9 Time Compensation and Circadian Input

Two of the three species that have been most extensively studied in the context of polarization vision, the desert locust and the monarch butterfly, are both insects that perform spectacular long-distance migrations. This implies that these animals are capable of maintaining a straight course over prolonged periods of time. If they indeed use the sun and the sun-derived polarization pattern of the sky as major orientation cues, these insects must compensate for the changing solar position over the course of the day. That means they have to adjust their desired heading with respect to the sun by using information about the time of day derived from the circadian clock. To perform this task, a neural connection between the circadian clock and the polarization vision network of the central brain is necessary.

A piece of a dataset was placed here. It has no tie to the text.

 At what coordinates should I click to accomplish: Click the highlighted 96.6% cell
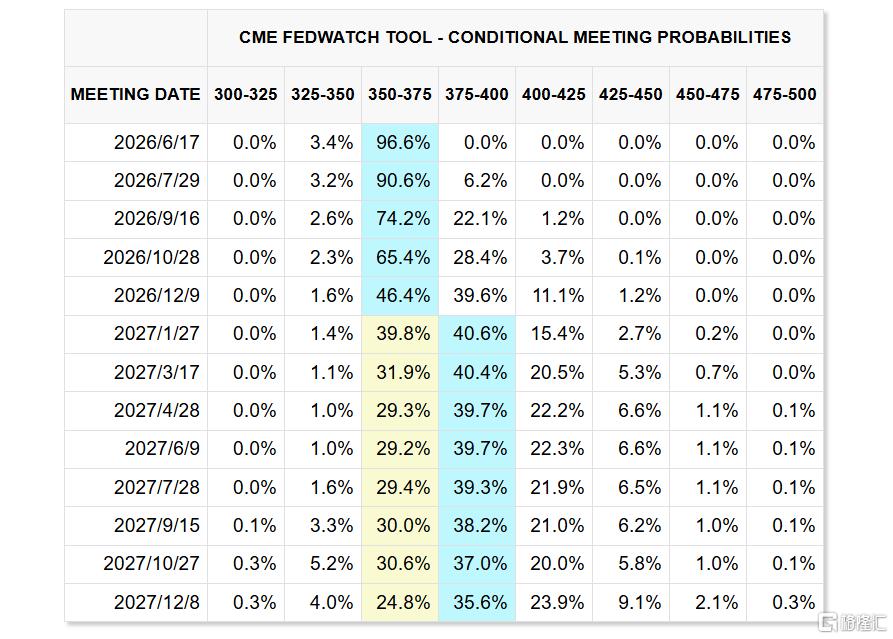(400, 142)
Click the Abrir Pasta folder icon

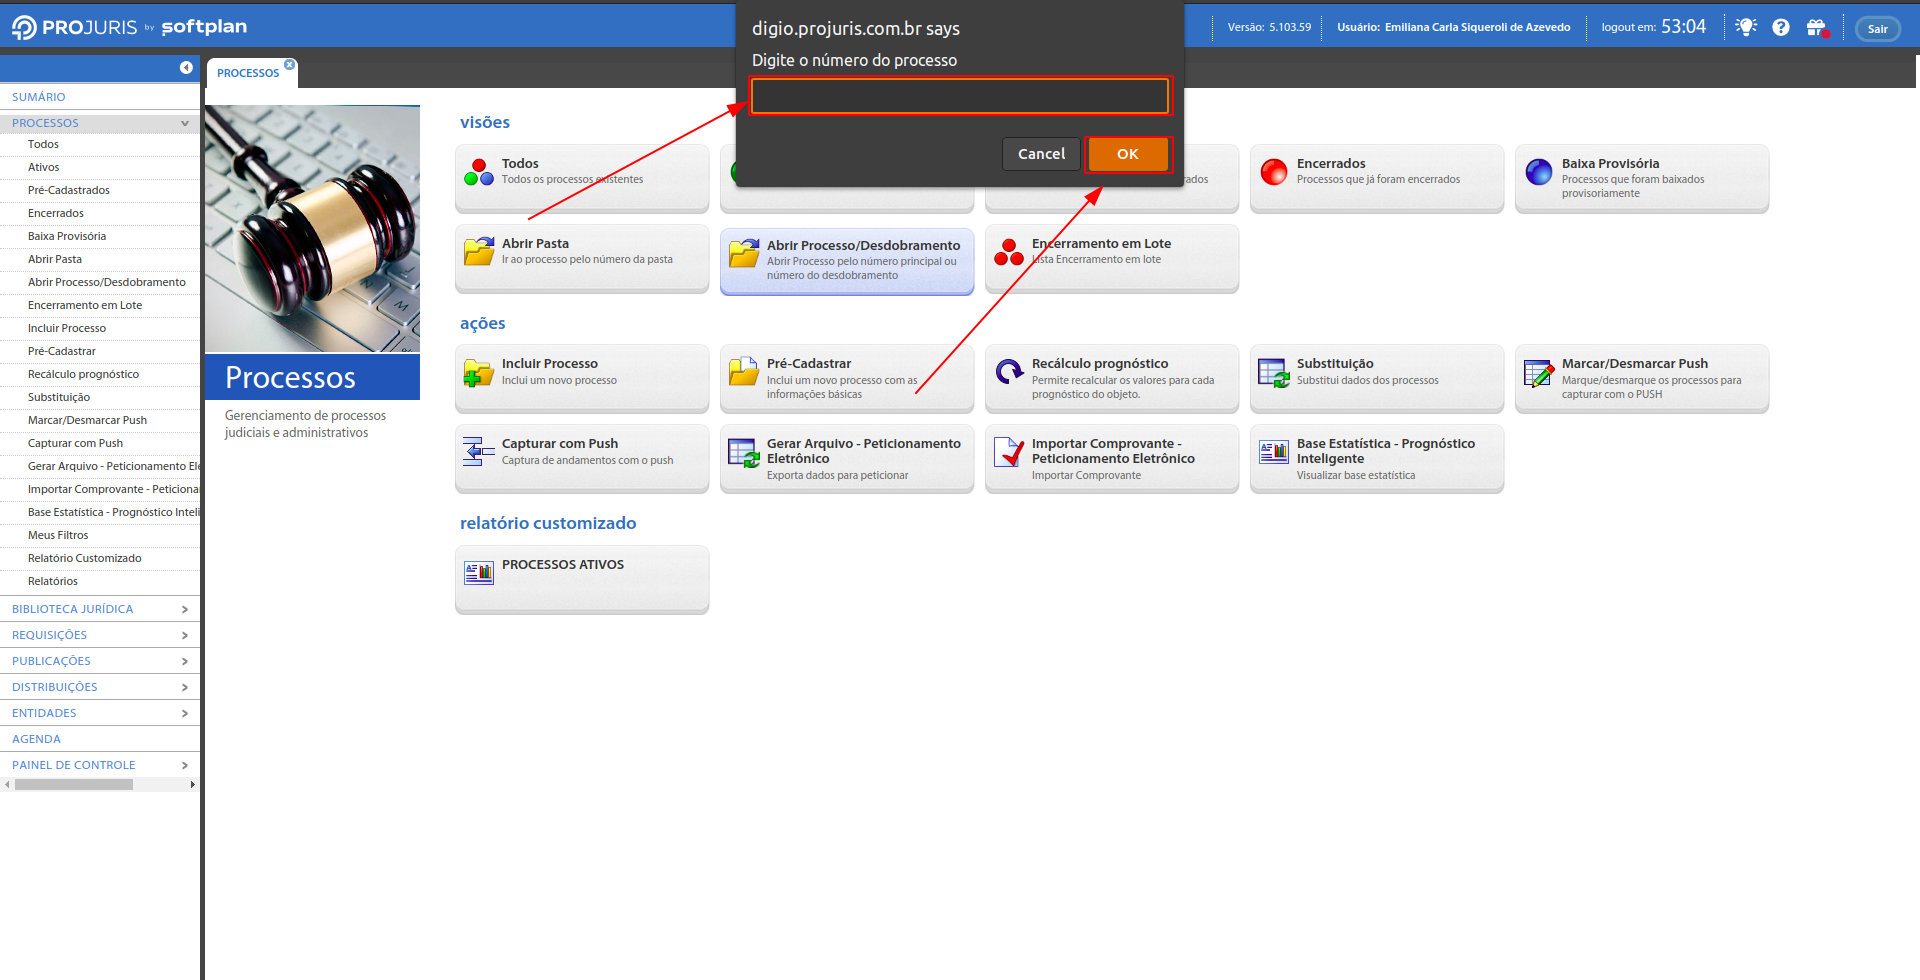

Two parameters about solar position change differentially over the course of the day: solar elevation and solar azimuth. As compass information can be exclusively derived from the solar azimuth, only changes in this parameter have to be compensated to maintain a steady course over the duration of the day (“azimuth compensation”). Additionally, however, when polarized-light cues are used to derive the solar azimuth, another problem occurs: Changes in solar elevation strongly influence the interrelation between skylight polarization within the receptive fields of the DRA photoreceptors and solar azimuth. As the information content of detected polarized light consequently depends on how high the sun is up in the sky, reliable information about solar azimuth can only be derived from polarized-light information, when the animal accounts for the current solar elevation (Fig. 4.11a). This process (“elevation compensation”) is needed independent of whether the compass information will be used for long-distance migration or local foraging, as it is required to generate an intrinsically consistent representation of the current solar azimuth from more than one skylight compass cue. The fact that elevation compensation is needed by all insects that use polarized light to detect the solar azimuth, while azimuth compensation is only required by long-distance migrants to maintain a steady course, suggests that these processes are distinct from each other. In the following, both processes and their potential neural substrates will be discussed in more detail.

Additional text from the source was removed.